12 abril 2009

Élio Gaspari: Sarney e Temer têm a mesma cegueira da namorada de Luis 15

O jornalista Elio Gaspari, descreve em seu artigo na Folha, de hoje, que vê nos presidentes do e da Câmara, José Sarney e Michel Temer, respectivamente, a mesma falta de visão demonstrada pela namorada de Luís 15.

Vai abaixo o texto:

“José Sarney, presidente do Senado, e Michel Temer, presidente da Câmara, deveriam marcar um encontro para discutir um mistério da história.

Por que a Madame Du Barry, última namorada de Luís 15, resolveu deixar Londres, onde se escondera em paz, e regressou a Paris, em plena Revolução?

A decisão foi influenciada por um motivo patrimonial, pois a choldra confiscara seu castelo e ela pensou que poderia recuperá-lo. Tremendo erro de cálculo.

Chegou em fevereiro de 1793, foi presa em setembro e guilhotinada em dezembro.

Temer e Sarney deveriam se perguntar se não estão rodando um programa Du Barry 2.0 quando defendem ou encobrem privilégios, nepotismos e maracutaias que ofendem a patuleia.

Não serão degolados, mas irão para a galeria das vítimas da cegueira de classe.

Descobre-se que, numa viagem ao México, a filha do senador Tião Viana circulou com um celular da Viúva.

Denunciado o mimo, o companheiro pagou a conta, mas negou-se a divulgar a cifra (R$ 14 mil). Quando o valor vazou, os doutores abriram sindicância para descobrir como o sigilo foi quebrado.

Desse jeito, a malfeitoria esteve na divulgação da quantia, e não na tentativa malsucedida de repassá-la à Viúva.

Descobre-se que a Câmara pretende gastar R$ 76 milhões convertendo apartamentos funcionais e Temer diz que os fatos foram "mal interpretados pela imprensa".

Minutos depois viu-se desmentido pelo encarregado do projeto, o deputado Nelson Marquezeli: ‘Eu vou fazer a divisão dos apartamentos’.

Nesse mesmo dia, no Planalto, Lula estava reunido com o Poder Legislativo emergente, as centrais sindicais.

Discutiam a possibilidade do governo patrocinar uma redução dos encargos trabalhistas para preservar empregos. Os legisladores da CUT e da Força Sindical não gostaram da ideia, e podem ter razão.

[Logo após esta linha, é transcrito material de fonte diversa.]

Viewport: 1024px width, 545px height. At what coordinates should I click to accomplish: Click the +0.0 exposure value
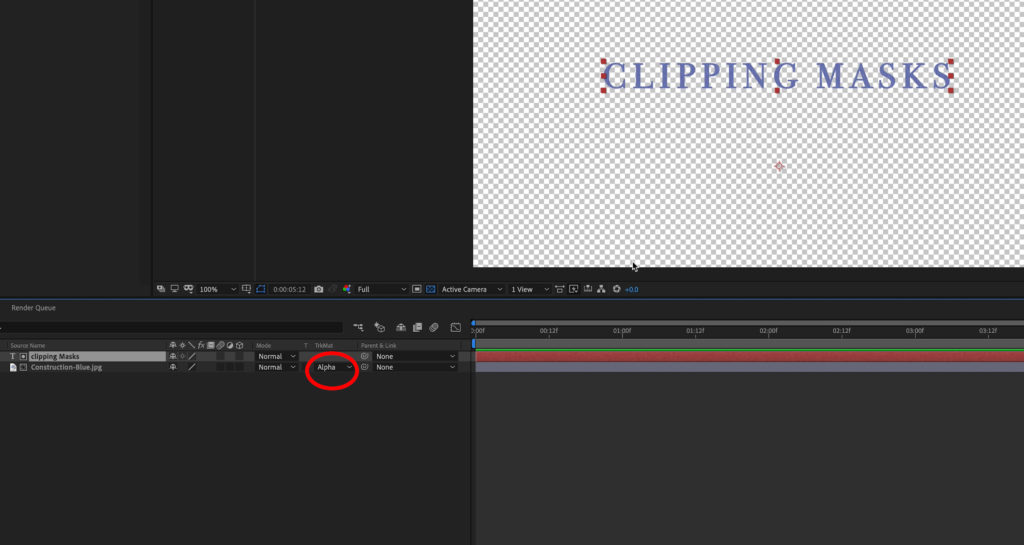tap(632, 289)
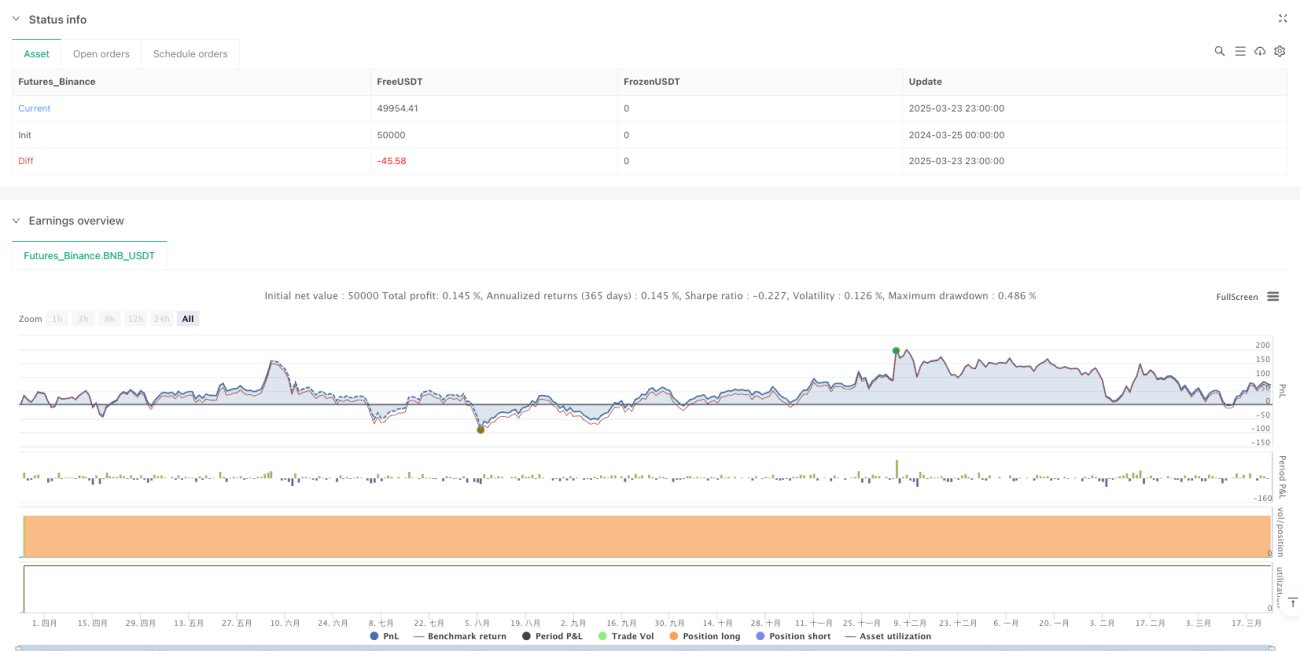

Os assuntos que deveriam passar pelo Congresso, como a proposta de revisão dos encargos, vão primeiro para as centrais.

Já outros episódios, que deveriam ser tratados em delegacias de polícia, ocupam a rotina parlamentar.

Nesse cenário de pouco valor, Sarney e Temer estão sempre um lance atrás.

Parlamentares experientes, conhecem as Casas que presidem e talvez achem que a faxina pode ficar para depois. Só se movem quando a Viúva grita ‘pega ladrão’.

A Du Barry não percebeu que o seu mundo estava acabando e acreditou que as coisas se acomodariam.

Sarney e Temer vão pelo mesmo caminho. Por sorte, não botarão o pescoço na guilhotina, só as próprias biografias.

Um lembrete: os hierarcas do Congresso têm uma fé infinita na lealdade de uma parte da burocracia e, sobretudo, em seletos grupos de assessores.

Quem denunciou a Du Barry foi seu fiel serviçal Zamore, um anão negro que ela vestia com roupas berrantes e muitas jóias”.